Would you retype the records below exactly as they appear?

The records
* * *

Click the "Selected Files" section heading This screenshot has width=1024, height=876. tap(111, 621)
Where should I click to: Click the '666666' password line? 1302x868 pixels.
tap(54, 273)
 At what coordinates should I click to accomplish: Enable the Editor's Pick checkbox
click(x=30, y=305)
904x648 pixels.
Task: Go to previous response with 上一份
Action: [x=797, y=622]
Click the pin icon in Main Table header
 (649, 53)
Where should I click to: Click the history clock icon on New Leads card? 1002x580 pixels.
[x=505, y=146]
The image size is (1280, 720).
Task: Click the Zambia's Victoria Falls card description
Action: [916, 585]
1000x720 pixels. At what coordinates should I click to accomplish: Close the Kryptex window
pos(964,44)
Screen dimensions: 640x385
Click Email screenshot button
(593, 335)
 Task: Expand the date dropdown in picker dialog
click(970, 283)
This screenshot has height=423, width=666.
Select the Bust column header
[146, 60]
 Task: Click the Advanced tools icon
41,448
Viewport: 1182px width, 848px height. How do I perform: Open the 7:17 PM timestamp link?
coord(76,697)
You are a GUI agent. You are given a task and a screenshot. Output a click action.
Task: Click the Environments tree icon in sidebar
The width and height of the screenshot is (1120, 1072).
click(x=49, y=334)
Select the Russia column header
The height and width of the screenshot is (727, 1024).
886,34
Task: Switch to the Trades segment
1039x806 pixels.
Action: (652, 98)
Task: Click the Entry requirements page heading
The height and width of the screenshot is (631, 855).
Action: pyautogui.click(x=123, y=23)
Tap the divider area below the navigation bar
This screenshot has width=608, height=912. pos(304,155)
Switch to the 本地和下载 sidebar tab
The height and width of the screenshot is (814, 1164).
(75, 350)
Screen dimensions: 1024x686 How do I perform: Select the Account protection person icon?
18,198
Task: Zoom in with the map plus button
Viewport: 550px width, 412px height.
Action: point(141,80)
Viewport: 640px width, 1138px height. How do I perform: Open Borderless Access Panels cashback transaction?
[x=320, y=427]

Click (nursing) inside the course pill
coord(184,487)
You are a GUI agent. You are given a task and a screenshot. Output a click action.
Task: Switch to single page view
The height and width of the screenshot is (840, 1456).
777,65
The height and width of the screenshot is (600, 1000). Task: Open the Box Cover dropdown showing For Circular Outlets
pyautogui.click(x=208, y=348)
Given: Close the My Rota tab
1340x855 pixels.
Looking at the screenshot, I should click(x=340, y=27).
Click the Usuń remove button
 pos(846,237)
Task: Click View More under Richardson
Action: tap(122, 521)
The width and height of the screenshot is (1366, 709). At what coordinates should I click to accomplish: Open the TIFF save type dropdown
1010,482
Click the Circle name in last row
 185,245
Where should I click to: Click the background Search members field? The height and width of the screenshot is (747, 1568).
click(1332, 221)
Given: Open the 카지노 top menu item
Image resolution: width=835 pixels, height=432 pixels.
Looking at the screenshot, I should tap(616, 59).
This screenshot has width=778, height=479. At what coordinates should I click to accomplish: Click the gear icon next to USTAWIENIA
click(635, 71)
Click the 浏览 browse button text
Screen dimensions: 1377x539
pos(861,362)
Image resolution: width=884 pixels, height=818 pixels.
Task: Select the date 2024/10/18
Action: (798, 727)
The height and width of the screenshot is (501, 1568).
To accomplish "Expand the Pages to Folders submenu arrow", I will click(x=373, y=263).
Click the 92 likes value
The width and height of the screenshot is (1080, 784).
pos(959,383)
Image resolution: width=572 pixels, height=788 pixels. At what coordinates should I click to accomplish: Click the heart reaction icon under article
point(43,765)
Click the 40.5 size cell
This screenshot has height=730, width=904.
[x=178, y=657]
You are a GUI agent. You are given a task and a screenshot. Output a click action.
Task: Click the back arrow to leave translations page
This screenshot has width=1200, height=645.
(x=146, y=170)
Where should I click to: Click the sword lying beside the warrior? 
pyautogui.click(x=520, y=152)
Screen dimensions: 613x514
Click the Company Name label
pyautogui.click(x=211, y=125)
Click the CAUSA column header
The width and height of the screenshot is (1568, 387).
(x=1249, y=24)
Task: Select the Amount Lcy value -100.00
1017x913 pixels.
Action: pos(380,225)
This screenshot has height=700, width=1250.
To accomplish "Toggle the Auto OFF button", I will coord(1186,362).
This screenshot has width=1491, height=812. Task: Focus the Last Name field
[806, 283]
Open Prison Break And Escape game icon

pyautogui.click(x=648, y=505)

* * *

Solution for this problem
Click the "Selected Files" section heading This screenshot has width=1024, height=876. tap(111, 621)
Where should I click to: Click the '666666' password line? 1302x868 pixels.
tap(54, 273)
 At what coordinates should I click to accomplish: Enable the Editor's Pick checkbox
click(x=30, y=305)
904x648 pixels.
Task: Go to previous response with 上一份
Action: [x=797, y=622]
Click the pin icon in Main Table header
 (649, 53)
Where should I click to: Click the history clock icon on New Leads card? 1002x580 pixels.
[x=505, y=146]
The image size is (1280, 720).
Task: Click the Zambia's Victoria Falls card description
Action: [916, 585]
1000x720 pixels. At what coordinates should I click to accomplish: Close the Kryptex window
pos(964,44)
Screen dimensions: 640x385
Click Email screenshot button
(593, 335)
 Task: Expand the date dropdown in picker dialog
click(970, 283)
This screenshot has height=423, width=666.
Select the Bust column header
[146, 60]
 Task: Click the Advanced tools icon
41,448
Viewport: 1182px width, 848px height. How do I perform: Open the 7:17 PM timestamp link?
coord(76,697)
You are a GUI agent. You are given a task and a screenshot. Output a click action.
Task: Click the Environments tree icon in sidebar
The width and height of the screenshot is (1120, 1072).
click(x=49, y=334)
Select the Russia column header
The height and width of the screenshot is (727, 1024).
886,34
Task: Switch to the Trades segment
1039x806 pixels.
Action: (652, 98)
Task: Click the Entry requirements page heading
The height and width of the screenshot is (631, 855).
Action: pyautogui.click(x=123, y=23)
Tap the divider area below the navigation bar
This screenshot has width=608, height=912. pos(304,155)
Switch to the 本地和下载 sidebar tab
The height and width of the screenshot is (814, 1164).
(75, 350)
Screen dimensions: 1024x686 How do I perform: Select the Account protection person icon?
18,198
Task: Zoom in with the map plus button
Viewport: 550px width, 412px height.
Action: point(141,80)
Viewport: 640px width, 1138px height. How do I perform: Open Borderless Access Panels cashback transaction?
[x=320, y=427]

Click (nursing) inside the course pill
coord(184,487)
You are a GUI agent. You are given a task and a screenshot. Output a click action.
Task: Switch to single page view
The height and width of the screenshot is (840, 1456).
777,65
The height and width of the screenshot is (600, 1000). Task: Open the Box Cover dropdown showing For Circular Outlets
pyautogui.click(x=208, y=348)
Given: Close the My Rota tab
1340x855 pixels.
Looking at the screenshot, I should click(x=340, y=27).
Click the Usuń remove button
 pos(846,237)
Task: Click View More under Richardson
Action: tap(122, 521)
The width and height of the screenshot is (1366, 709). At what coordinates should I click to accomplish: Open the TIFF save type dropdown
1010,482
Click the Circle name in last row
 185,245
Where should I click to: Click the background Search members field? The height and width of the screenshot is (747, 1568).
click(1332, 221)
Given: Open the 카지노 top menu item
Image resolution: width=835 pixels, height=432 pixels.
Looking at the screenshot, I should tap(616, 59).
This screenshot has width=778, height=479. At what coordinates should I click to accomplish: Click the gear icon next to USTAWIENIA
click(635, 71)
Click the 浏览 browse button text
Screen dimensions: 1377x539
pos(861,362)
Image resolution: width=884 pixels, height=818 pixels.
Task: Select the date 2024/10/18
Action: (798, 727)
The height and width of the screenshot is (501, 1568).
To accomplish "Expand the Pages to Folders submenu arrow", I will click(x=373, y=263).
Click the 92 likes value
The width and height of the screenshot is (1080, 784).
pos(959,383)
Image resolution: width=572 pixels, height=788 pixels. At what coordinates should I click to accomplish: Click the heart reaction icon under article
point(43,765)
Click the 40.5 size cell
This screenshot has height=730, width=904.
[x=178, y=657]
You are a GUI agent. You are given a task and a screenshot. Output a click action.
Task: Click the back arrow to leave translations page
This screenshot has width=1200, height=645.
(x=146, y=170)
Where should I click to: Click the sword lying beside the warrior? 
pyautogui.click(x=520, y=152)
Screen dimensions: 613x514
Click the Company Name label
pyautogui.click(x=211, y=125)
Click the CAUSA column header
The width and height of the screenshot is (1568, 387).
(x=1249, y=24)
Task: Select the Amount Lcy value -100.00
1017x913 pixels.
Action: pos(380,225)
This screenshot has height=700, width=1250.
To accomplish "Toggle the Auto OFF button", I will coord(1186,362).
This screenshot has width=1491, height=812. Task: Focus the Last Name field
[806, 283]
Open Prison Break And Escape game icon

pyautogui.click(x=648, y=505)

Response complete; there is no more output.